Mona Ullmann

Personal information
- Born: 14 April 1967 (age 59) Tønsberg, Norway

Sport
- Country: Norway
- Sport: Paralympic athletics
- Disability class: B3

Medal record
Paralympic athletics
Representing Norway
Paralympic Games
| Gold medal – first place | 1984 Stoke Mandeville/New York | Pentathlon B3 |
| Gold medal – first place | 1988 Seoul | Javelin throw B2 |
| Silver medal – second place | 1984 Stoke Mandeville/New York | Javelin throw B3 |
| Silver medal – second place | 1988 Seoul | Pentathlon B2 |
| Silver medal – second place | 1988 Seoul | Shot put B2 |
| Bronze medal – third place | 1984 Stoke Mandeville/New York | Long jump B3 |
| Bronze medal – third place | 1984 Stoke Mandeville/New York | Shot put B3 |
| Bronze medal – third place | 1988 Seoul | Long jump B2 |
| Bronze medal – third place | 1992 Barcelona | Discus throw B2 |
| Bronze medal – third place | 1992 Barcelona | Javelin throw B1-3 |
| Bronze medal – third place | 1992 Barcelona | Shot put B2 |

= Mona Ullmann =

Norwegian paralympic athlete

Mona Ullmann (born 14 May 1967) is a Norwegian paralympic athlete. She competed in athletics, including javelin throw, shot put, discus throw, long jump and combined events.

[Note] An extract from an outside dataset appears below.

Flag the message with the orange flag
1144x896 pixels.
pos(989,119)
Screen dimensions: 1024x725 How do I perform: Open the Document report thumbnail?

She represented Tønsberg Athletics Club nationally and Norway internationally. She is the leader of the Vestfold county team of the Norwegian Association of the Blind  and is involved in matters for the blind and partially sighted. In 1991, she was appointed Tønsberg Knight  by Vestfold Market Forum.

== Career ==
Ullmann competed at the 1984 Paralympic Summer Games, winning a gold medal in Women's Pentathlon B3, silver medal in Women's Javelin B3, and bronze medal in Women's Long Jump B3, and Women's Shot Put B3.

At the 1988 Paralympic Summer Games, she won a gold medal in Women's Javelin B2, silver medal in Women's Shot Put B2, silver medal in Women's Pentathlon B2, and bronze medal in Women's Long Jump B2.

At the 1992 Paralympic Summer Games, she won bronze medals in Women's Discus Throw B2, Women's Shot Put B2, and Women's Javelin B1>3.